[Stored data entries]

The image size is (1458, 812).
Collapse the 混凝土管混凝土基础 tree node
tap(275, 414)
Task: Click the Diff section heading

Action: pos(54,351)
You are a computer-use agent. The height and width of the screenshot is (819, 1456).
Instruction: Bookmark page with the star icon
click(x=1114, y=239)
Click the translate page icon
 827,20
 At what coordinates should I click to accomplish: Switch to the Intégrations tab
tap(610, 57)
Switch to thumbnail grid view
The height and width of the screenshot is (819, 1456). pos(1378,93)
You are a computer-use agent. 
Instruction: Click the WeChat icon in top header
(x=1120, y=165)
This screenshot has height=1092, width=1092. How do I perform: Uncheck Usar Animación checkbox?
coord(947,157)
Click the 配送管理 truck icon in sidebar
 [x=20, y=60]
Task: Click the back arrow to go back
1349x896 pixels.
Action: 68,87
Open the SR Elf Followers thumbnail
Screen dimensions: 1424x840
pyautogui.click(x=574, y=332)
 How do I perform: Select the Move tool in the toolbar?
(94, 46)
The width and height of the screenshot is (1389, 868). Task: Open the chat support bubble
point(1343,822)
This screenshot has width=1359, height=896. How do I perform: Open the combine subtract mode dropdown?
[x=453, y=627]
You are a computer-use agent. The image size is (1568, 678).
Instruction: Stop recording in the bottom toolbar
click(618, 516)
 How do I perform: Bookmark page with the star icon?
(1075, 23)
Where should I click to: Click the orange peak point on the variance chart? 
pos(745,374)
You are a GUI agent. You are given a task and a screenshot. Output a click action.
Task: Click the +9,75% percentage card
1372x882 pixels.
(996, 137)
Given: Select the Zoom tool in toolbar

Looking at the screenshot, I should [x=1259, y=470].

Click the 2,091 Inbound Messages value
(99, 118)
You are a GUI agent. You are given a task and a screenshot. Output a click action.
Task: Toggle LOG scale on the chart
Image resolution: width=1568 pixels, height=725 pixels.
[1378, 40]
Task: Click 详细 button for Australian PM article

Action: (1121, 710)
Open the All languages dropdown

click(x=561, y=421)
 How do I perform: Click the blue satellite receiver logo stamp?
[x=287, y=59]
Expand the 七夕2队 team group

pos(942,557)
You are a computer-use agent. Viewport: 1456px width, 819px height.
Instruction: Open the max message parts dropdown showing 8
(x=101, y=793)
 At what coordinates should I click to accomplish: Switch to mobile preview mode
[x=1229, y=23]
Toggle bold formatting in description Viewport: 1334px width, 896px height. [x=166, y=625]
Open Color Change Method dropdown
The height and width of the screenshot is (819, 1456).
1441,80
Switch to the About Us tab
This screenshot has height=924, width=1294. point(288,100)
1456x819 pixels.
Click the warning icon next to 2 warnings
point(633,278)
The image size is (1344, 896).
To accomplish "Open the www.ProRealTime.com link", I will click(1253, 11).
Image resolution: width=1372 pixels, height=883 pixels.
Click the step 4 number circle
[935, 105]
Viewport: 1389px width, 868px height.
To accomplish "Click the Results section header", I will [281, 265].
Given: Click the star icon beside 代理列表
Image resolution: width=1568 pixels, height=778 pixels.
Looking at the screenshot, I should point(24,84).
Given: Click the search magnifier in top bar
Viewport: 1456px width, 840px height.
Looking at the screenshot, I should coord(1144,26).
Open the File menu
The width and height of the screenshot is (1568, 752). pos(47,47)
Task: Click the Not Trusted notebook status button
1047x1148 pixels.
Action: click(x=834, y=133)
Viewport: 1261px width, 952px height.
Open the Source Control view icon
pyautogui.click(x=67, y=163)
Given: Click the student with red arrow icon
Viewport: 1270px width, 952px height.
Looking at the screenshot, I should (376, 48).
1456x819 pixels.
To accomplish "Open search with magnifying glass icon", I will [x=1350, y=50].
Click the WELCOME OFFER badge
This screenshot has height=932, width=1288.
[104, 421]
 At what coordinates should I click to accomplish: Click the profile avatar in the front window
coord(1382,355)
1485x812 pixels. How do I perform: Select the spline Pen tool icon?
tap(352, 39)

■ Directions for this task
The answer must reproduce every record exactly.

■ Output
The image size is (1458, 812).
Collapse the 混凝土管混凝土基础 tree node
tap(275, 414)
Task: Click the Diff section heading

Action: pos(54,351)
You are a computer-use agent. The height and width of the screenshot is (819, 1456).
Instruction: Bookmark page with the star icon
click(x=1114, y=239)
Click the translate page icon
 827,20
 At what coordinates should I click to accomplish: Switch to the Intégrations tab
tap(610, 57)
Switch to thumbnail grid view
The height and width of the screenshot is (819, 1456). pos(1378,93)
You are a computer-use agent. 
Instruction: Click the WeChat icon in top header
(x=1120, y=165)
This screenshot has height=1092, width=1092. How do I perform: Uncheck Usar Animación checkbox?
coord(947,157)
Click the 配送管理 truck icon in sidebar
 [x=20, y=60]
Task: Click the back arrow to go back
1349x896 pixels.
Action: 68,87
Open the SR Elf Followers thumbnail
Screen dimensions: 1424x840
pyautogui.click(x=574, y=332)
 How do I perform: Select the Move tool in the toolbar?
(94, 46)
The width and height of the screenshot is (1389, 868). Task: Open the chat support bubble
point(1343,822)
This screenshot has width=1359, height=896. How do I perform: Open the combine subtract mode dropdown?
[x=453, y=627]
You are a computer-use agent. The image size is (1568, 678).
Instruction: Stop recording in the bottom toolbar
click(618, 516)
 How do I perform: Bookmark page with the star icon?
(1075, 23)
Where should I click to: Click the orange peak point on the variance chart? 
pos(745,374)
You are a GUI agent. You are given a task and a screenshot. Output a click action.
Task: Click the +9,75% percentage card
1372x882 pixels.
(996, 137)
Given: Select the Zoom tool in toolbar

Looking at the screenshot, I should [x=1259, y=470].

Click the 2,091 Inbound Messages value
(99, 118)
You are a GUI agent. You are given a task and a screenshot. Output a click action.
Task: Toggle LOG scale on the chart
Image resolution: width=1568 pixels, height=725 pixels.
[1378, 40]
Task: Click 详细 button for Australian PM article

Action: (1121, 710)
Open the All languages dropdown

click(x=561, y=421)
 How do I perform: Click the blue satellite receiver logo stamp?
[x=287, y=59]
Expand the 七夕2队 team group

pos(942,557)
You are a computer-use agent. Viewport: 1456px width, 819px height.
Instruction: Open the max message parts dropdown showing 8
(x=101, y=793)
 At what coordinates should I click to accomplish: Switch to mobile preview mode
[x=1229, y=23]
Toggle bold formatting in description Viewport: 1334px width, 896px height. [x=166, y=625]
Open Color Change Method dropdown
The height and width of the screenshot is (819, 1456).
1441,80
Switch to the About Us tab
This screenshot has height=924, width=1294. point(288,100)
1456x819 pixels.
Click the warning icon next to 2 warnings
point(633,278)
The image size is (1344, 896).
To accomplish "Open the www.ProRealTime.com link", I will click(1253, 11).
Image resolution: width=1372 pixels, height=883 pixels.
Click the step 4 number circle
[935, 105]
Viewport: 1389px width, 868px height.
To accomplish "Click the Results section header", I will [281, 265].
Given: Click the star icon beside 代理列表
Image resolution: width=1568 pixels, height=778 pixels.
Looking at the screenshot, I should point(24,84).
Given: Click the search magnifier in top bar
Viewport: 1456px width, 840px height.
Looking at the screenshot, I should coord(1144,26).
Open the File menu
The width and height of the screenshot is (1568, 752). pos(47,47)
Task: Click the Not Trusted notebook status button
1047x1148 pixels.
Action: click(x=834, y=133)
Viewport: 1261px width, 952px height.
Open the Source Control view icon
pyautogui.click(x=67, y=163)
Given: Click the student with red arrow icon
Viewport: 1270px width, 952px height.
Looking at the screenshot, I should (376, 48).
1456x819 pixels.
To accomplish "Open search with magnifying glass icon", I will [x=1350, y=50].
Click the WELCOME OFFER badge
This screenshot has height=932, width=1288.
[104, 421]
 At what coordinates should I click to accomplish: Click the profile avatar in the front window
coord(1382,355)
1485x812 pixels. How do I perform: Select the spline Pen tool icon?
tap(352, 39)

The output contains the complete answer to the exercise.